***** Given data *****

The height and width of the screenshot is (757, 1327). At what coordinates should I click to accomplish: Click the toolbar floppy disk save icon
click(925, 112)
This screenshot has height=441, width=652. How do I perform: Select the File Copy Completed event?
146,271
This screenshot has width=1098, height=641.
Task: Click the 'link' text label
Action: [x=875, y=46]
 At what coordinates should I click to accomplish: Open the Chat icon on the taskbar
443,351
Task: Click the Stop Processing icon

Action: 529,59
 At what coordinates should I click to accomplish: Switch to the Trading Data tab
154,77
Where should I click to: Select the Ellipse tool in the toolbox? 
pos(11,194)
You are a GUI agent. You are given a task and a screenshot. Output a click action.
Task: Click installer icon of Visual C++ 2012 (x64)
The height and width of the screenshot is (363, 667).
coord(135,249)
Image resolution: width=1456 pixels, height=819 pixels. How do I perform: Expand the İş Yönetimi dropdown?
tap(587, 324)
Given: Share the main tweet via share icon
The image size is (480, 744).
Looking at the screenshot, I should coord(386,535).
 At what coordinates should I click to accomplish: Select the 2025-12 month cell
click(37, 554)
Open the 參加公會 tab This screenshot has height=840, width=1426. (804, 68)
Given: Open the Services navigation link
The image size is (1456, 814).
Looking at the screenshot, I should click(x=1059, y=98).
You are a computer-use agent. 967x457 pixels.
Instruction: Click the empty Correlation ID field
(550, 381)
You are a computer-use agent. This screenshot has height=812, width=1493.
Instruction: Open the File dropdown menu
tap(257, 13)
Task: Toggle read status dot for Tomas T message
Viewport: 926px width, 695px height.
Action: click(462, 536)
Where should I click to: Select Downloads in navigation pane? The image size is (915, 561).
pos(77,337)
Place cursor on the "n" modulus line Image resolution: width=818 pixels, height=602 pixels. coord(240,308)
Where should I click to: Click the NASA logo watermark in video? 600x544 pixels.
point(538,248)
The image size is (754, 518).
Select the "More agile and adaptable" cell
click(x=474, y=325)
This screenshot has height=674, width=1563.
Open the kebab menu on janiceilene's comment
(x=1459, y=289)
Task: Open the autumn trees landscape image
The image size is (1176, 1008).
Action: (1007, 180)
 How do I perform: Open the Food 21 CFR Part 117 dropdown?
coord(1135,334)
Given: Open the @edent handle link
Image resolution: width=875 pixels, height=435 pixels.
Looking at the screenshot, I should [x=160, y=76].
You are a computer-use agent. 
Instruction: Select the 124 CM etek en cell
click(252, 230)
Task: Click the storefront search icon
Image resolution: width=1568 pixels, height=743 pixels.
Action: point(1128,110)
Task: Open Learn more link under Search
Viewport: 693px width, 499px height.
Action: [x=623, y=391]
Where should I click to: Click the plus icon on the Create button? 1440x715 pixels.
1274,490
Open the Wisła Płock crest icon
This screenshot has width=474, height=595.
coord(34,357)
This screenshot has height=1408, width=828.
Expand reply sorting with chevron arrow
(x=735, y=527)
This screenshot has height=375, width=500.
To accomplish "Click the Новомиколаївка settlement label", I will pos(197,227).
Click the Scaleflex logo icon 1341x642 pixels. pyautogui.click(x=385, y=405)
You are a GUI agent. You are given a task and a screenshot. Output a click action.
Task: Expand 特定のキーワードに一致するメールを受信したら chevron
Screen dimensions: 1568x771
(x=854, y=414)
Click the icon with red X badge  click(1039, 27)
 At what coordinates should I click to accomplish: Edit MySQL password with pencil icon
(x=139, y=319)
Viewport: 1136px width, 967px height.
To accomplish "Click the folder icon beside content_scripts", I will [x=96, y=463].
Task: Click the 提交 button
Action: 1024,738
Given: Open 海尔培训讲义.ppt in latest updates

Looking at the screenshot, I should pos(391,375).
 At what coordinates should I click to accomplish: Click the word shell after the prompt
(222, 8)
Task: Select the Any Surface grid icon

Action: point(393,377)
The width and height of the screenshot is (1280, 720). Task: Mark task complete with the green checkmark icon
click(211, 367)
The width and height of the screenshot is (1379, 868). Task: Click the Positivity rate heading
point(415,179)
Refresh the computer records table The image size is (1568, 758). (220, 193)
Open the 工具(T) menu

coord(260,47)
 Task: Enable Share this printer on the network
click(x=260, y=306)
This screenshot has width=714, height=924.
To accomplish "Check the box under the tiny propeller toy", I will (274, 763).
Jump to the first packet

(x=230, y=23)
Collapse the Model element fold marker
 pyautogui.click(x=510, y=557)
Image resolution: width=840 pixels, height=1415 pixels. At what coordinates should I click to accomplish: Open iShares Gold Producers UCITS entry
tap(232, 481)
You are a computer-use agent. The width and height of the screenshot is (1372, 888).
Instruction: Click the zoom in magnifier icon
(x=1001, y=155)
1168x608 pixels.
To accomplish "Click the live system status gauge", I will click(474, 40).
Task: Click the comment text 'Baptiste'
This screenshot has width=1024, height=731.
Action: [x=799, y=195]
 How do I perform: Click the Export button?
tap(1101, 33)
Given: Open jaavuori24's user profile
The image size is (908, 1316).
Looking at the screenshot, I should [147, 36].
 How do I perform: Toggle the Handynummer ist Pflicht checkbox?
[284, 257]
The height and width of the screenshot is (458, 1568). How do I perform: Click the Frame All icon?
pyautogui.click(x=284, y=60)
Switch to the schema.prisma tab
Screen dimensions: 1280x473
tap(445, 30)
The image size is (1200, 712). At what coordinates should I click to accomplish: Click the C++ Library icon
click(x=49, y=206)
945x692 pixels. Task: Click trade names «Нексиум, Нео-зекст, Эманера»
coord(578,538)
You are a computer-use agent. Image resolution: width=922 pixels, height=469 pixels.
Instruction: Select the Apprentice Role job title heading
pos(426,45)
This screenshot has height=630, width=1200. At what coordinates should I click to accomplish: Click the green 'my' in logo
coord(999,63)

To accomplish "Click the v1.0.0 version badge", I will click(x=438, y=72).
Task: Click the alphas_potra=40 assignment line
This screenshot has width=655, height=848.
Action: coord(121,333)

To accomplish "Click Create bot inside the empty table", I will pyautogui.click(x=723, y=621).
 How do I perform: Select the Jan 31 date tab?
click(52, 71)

*****

*What you have to do*.
Write out each line above with the word "under".

*Exercise response*.
Task: Open Learn more link under Search
To accomplish "Check the box under the tiny propeller toy", I will (274, 763).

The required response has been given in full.